EXERCISE INSTRUCTIONS —
Your answer should give again, exactly, the lines from the beginning of the entries below through the line containing "The width and". It must contain no pictures.

(Stored data)
* * * *

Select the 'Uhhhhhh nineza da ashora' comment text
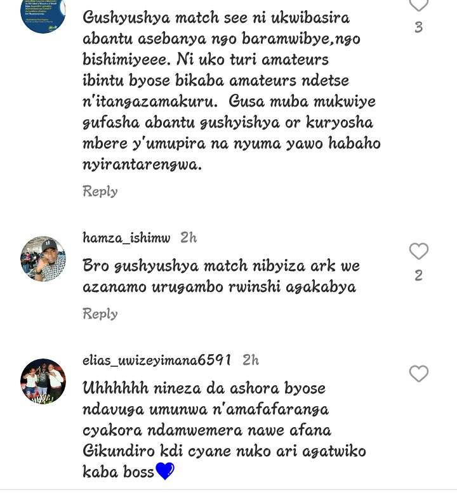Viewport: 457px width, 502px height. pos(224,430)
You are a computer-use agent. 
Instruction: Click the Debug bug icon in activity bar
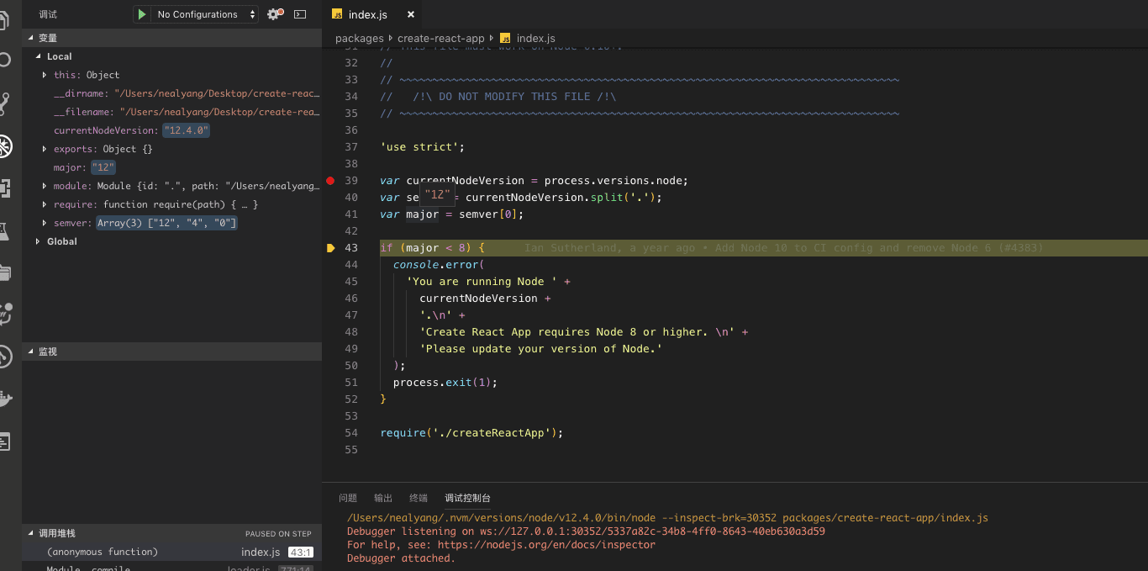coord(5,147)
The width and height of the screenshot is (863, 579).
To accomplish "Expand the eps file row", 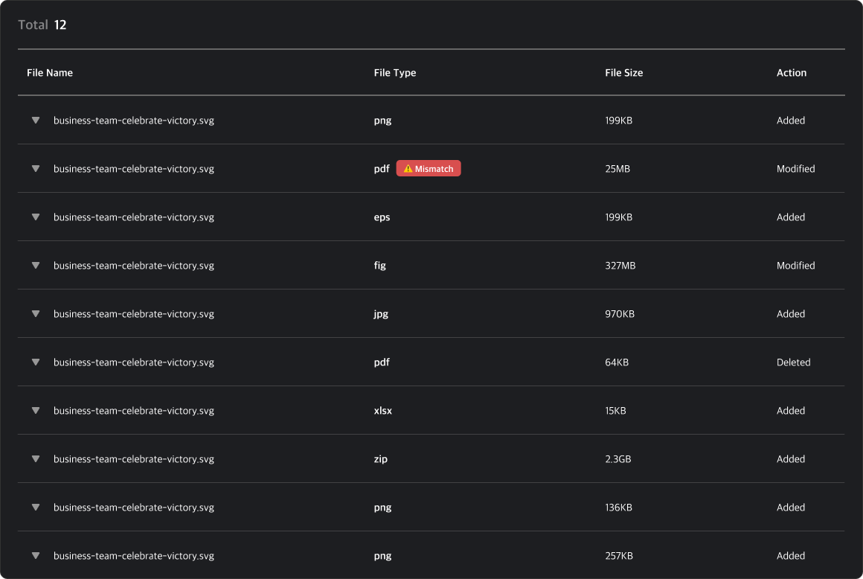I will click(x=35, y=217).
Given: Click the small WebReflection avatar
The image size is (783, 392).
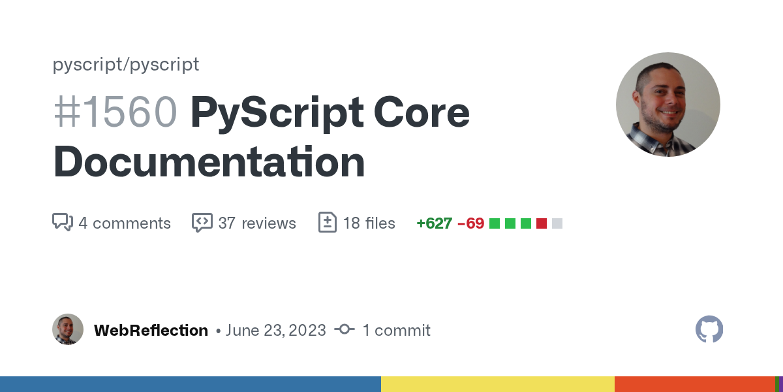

* * * *

ANSWER FOR THE TASK —
Select the 'Uhhhhhh nineza da ashora' comment text
Viewport: 457px width, 502px height. pos(224,430)
You are a computer-use agent. 
Instruction: Click the Debug bug icon in activity bar
coord(5,147)
The width and height of the screenshot is (863, 579).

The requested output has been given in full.